* **EXTRAIT DU TEXTE**:
****************************************

Testé à partir de 2013, le système progresse régulièrement, autorisant une interception exoatmosphérique en juillet 2019 – l’Arrow‑3 étant officiellement opérationnel depuis juillet 2017. Le premier engagement au combat de l’Arrow intervient le 31 octobre 2023, lorsqu’un Arrow‑2 intercepte un missile tiré par les houthistes. L’interception est alors présentée comme menée à plus de 100 km d’altitude – au-delà donc de l’enveloppe de performances officielle du missile. Un Arrow‑3 est quant à lui tiré le 9 novembre 2023, là aussi pour intercepter un missile en provenance du Yémen, avec une interception réalisée au-dessus de la mer Rouge. Reste aussi à voir quel sera le rythme des attaques du proxy de l’Iran et ses conséquences sur les stocks de missiles. Le système est par ailleurs au cœur de l’initiative Sky Shield allemande, Berlin étant le premier État à officiellement commander le système israélien fin septembre 2023.

****************************************

[Entrées de données collectées]
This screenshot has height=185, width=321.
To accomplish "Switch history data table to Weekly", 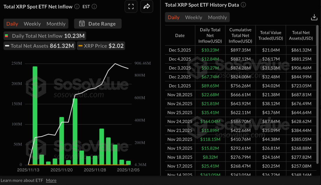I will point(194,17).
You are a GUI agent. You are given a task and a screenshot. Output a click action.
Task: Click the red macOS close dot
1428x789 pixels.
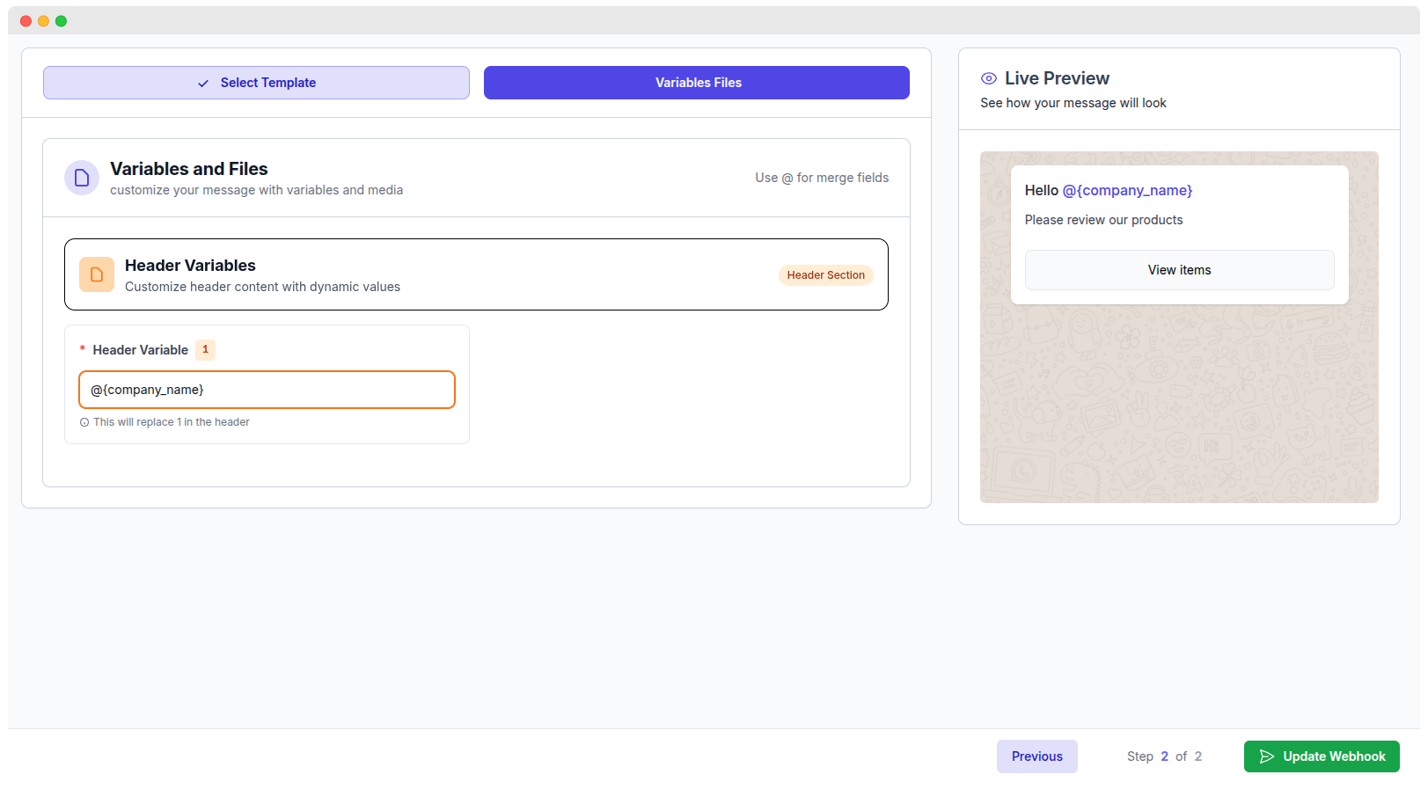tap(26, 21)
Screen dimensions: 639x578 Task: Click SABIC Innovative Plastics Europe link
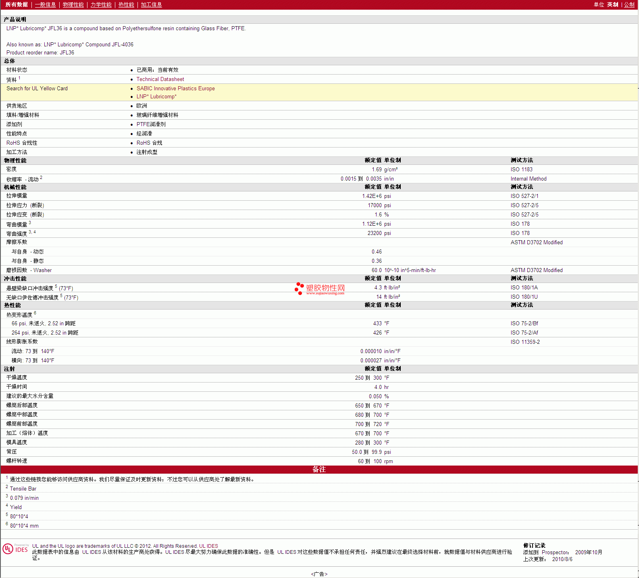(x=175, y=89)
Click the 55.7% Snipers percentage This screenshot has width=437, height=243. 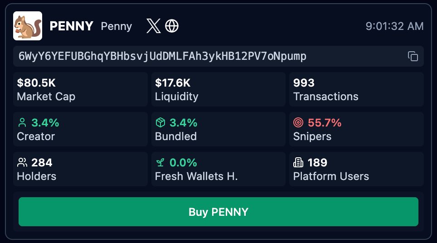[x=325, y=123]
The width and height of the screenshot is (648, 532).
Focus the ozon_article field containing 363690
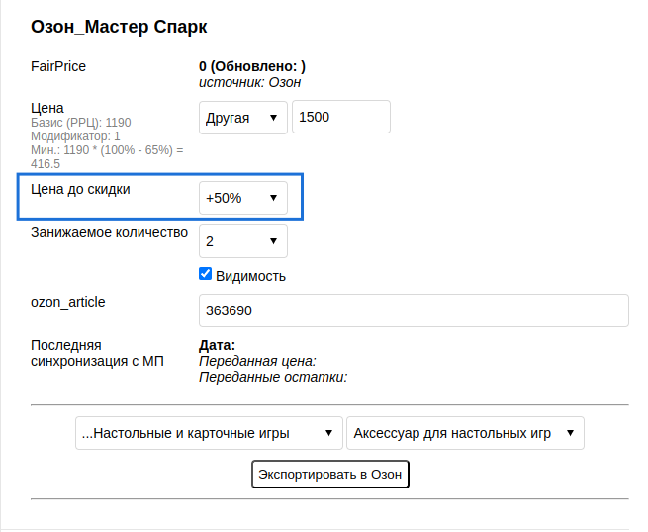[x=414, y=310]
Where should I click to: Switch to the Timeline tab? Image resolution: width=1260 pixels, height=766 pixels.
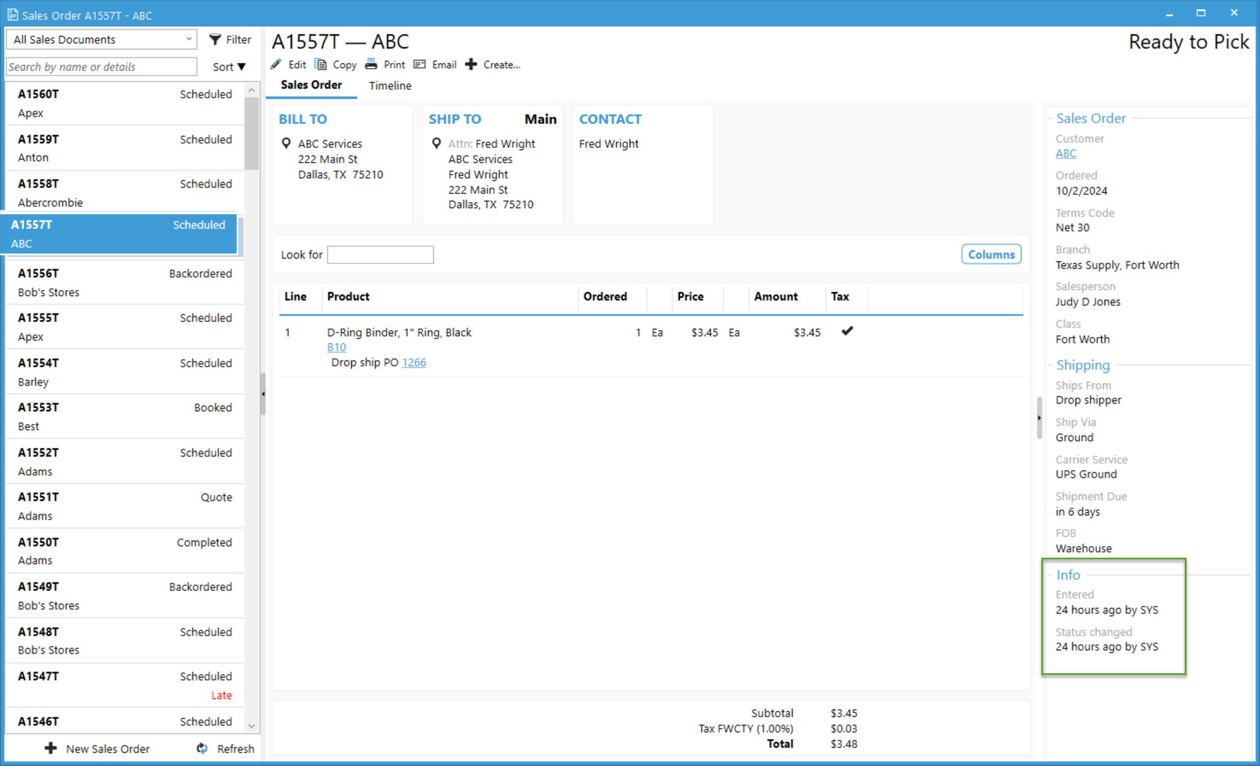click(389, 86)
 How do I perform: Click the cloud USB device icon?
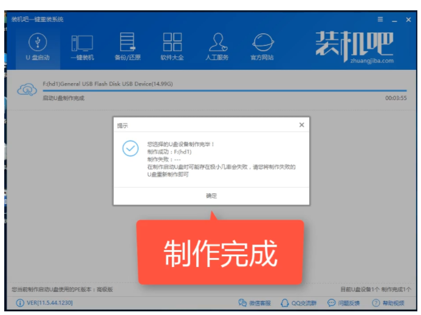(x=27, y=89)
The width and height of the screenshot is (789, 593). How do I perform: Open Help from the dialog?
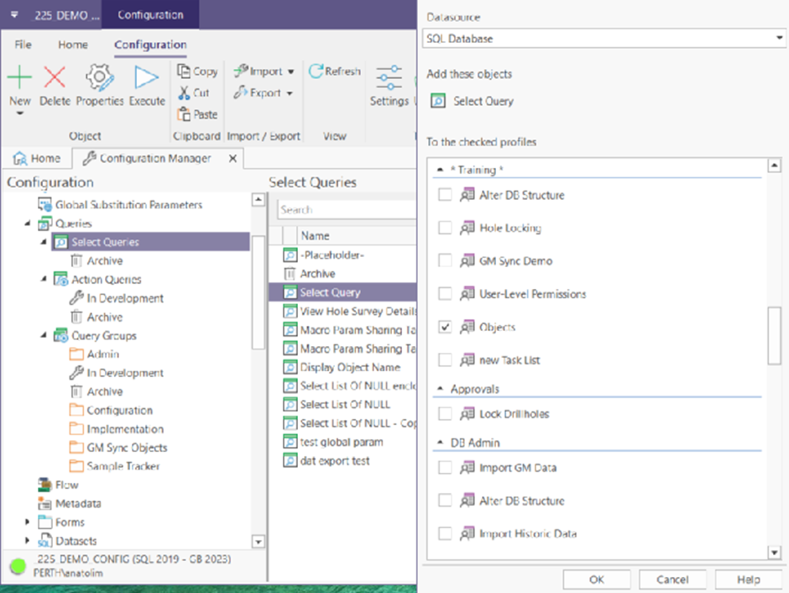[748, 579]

****************************************

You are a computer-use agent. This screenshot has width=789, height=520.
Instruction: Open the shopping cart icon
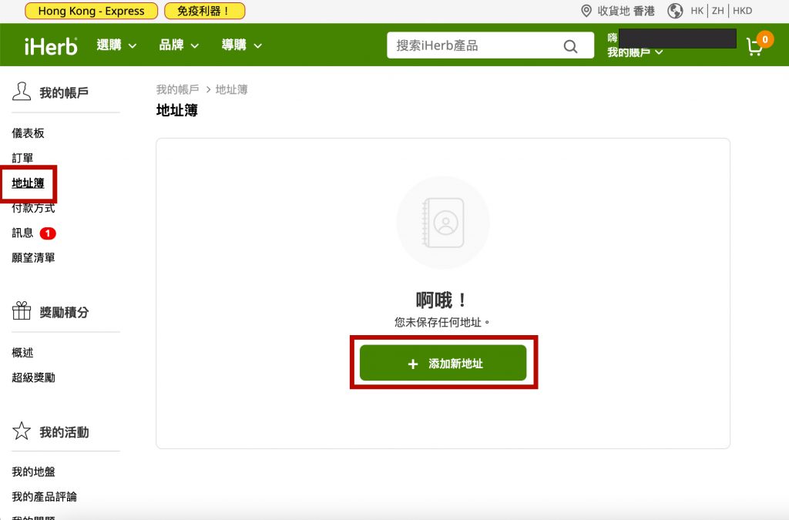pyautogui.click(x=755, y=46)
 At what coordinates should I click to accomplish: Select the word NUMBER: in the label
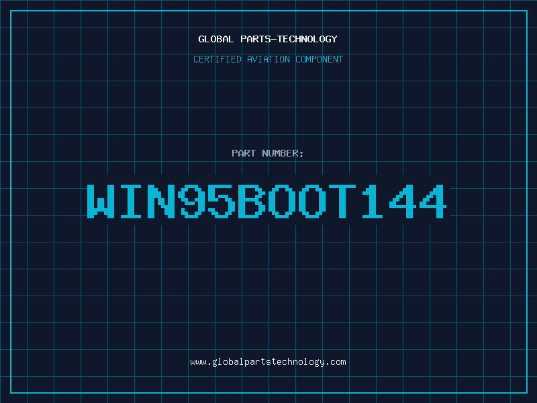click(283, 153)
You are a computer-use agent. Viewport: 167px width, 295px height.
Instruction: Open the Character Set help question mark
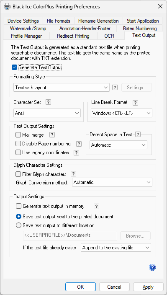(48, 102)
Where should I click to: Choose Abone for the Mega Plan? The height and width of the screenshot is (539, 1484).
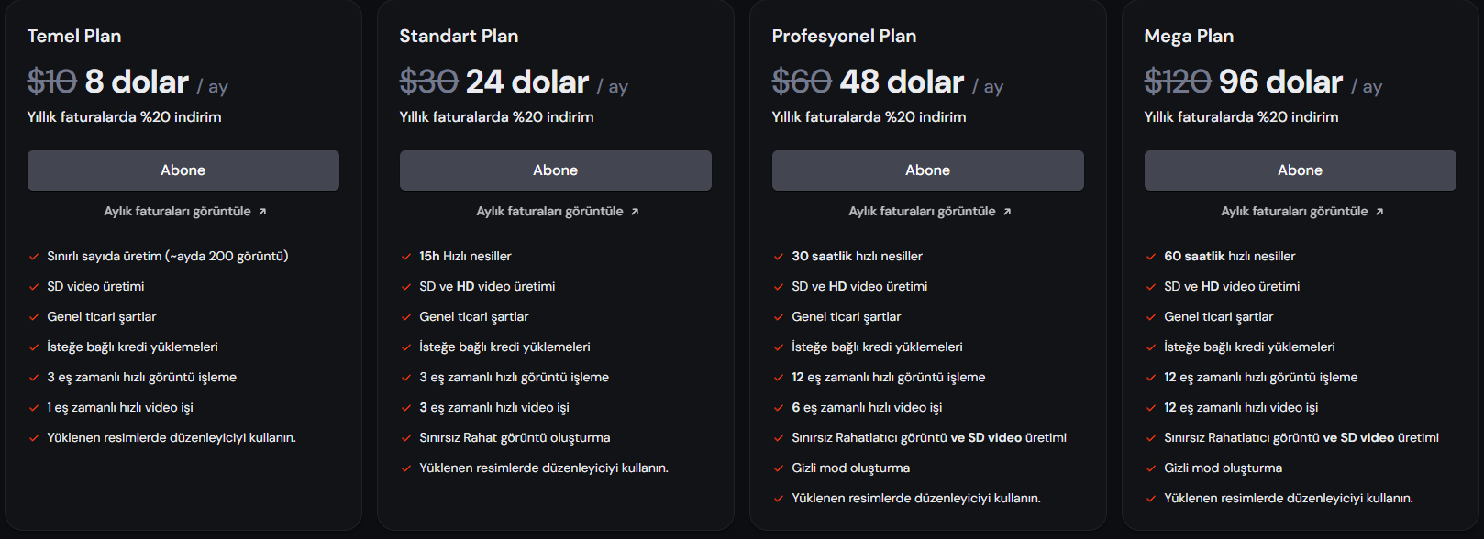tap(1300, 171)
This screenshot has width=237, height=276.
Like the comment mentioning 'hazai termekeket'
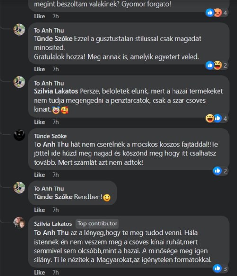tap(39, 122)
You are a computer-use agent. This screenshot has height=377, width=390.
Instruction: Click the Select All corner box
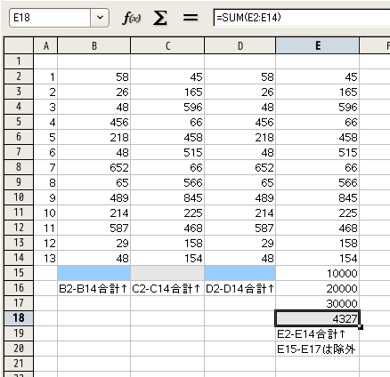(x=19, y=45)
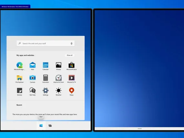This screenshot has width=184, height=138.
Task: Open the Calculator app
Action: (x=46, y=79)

****************************************

* **À FAIRE**:
[A] Réécrivez sous forme de liste le paragraphe du texte sur le système Arrow qui commence par « Testé à partir de 2013 », en gardant ses faits principaux.
[B] Pour chaque affirmation, dites si elle s’accorde avec le texte sur le système Arrow (oui ou non) et citez les mots du texte qui tranchent.
(i) Le premier engagement au combat de l’Arrow a eu lieu en novembre 2023.
(ii) Le tir d’un Arrow‑3 contre un missile venu du Yémen a donné lieu à une interception au-dessus de la mer Rouge.
(iii) L’Allemagne est le premier État à avoir officiellement commandé le système.
[C] Poursuivez le texte sur le système Arrow après sa dernière phrase.

* **RÉPONSES DANS L’ORDRE**:
[A]
- Le système est testé à partir de 2013 et progresse régulièrement.
- L’Arrow‑3 est officiellement opérationnel depuis juillet 2017. Une interception exoatmosphérique est réalisée en juillet 2019.
- Le 31 octobre 2023, l’Arrow est engagé au combat pour la première fois : un Arrow‑2 intercepte un missile tiré par les houthistes. L’interception est présentée comme menée à plus de 100 km d’altitude, au-delà de l’enveloppe de performances officielle du missile.
- Le 9 novembre 2023, un Arrow‑3 est tiré contre un missile venu du Yémen. L’interception a lieu au-dessus de la mer Rouge.
- Le rythme des attaques du proxy de l’Iran et ses conséquences sur les stocks de missiles restent à voir.
- Le système est au cœur de l’initiative allemande Sky Shield. Berlin est le premier État à le commander officiellement, fin septembre 2023.

[B]
(i) Non : « Le premier engagement au combat de l’Arrow intervient le 31 octobre 2023 ».
(ii) Oui : « avec une interception réalisée au-dessus de la mer Rouge ».
(iii) Oui : « Berlin étant le premier État à officiellement commander le système israélien fin septembre 2023 ».

[C]
Le Dôme de fer

Si l’Arrow est un programme historique, deux autres programmes structurants sont directement issus de la guerre de 2006 contre le Hezbollah. Le Dôme de fer a connu son premier test début juillet 2008, avant d’être déclaré opérationnel le 27 mars 2011. Il a été conçu par IAI pour intercepter des roquettes, obus et missiles d’une portée pouvant aller jusqu’à 70 km – en sachant cependant que la principale menace était les Qassam palestiniennes, d’une portée de seulement quelques kilomètres. Les Israéliens ont fait face, là, à la simplicité du système de roquettes adverses, très rustiques, mais dont le temps de vol est généralement inférieur à 15 secondes et dont la trajectoire peut être très aléatoire. Or, la détection, l’identification et la détermination de l’angle d’attaque par le système nécessitent le même délai, les intercepteurs Tamir étant lancés durant ce laps de temps avant d’être affectés à leur cible par liaison de données.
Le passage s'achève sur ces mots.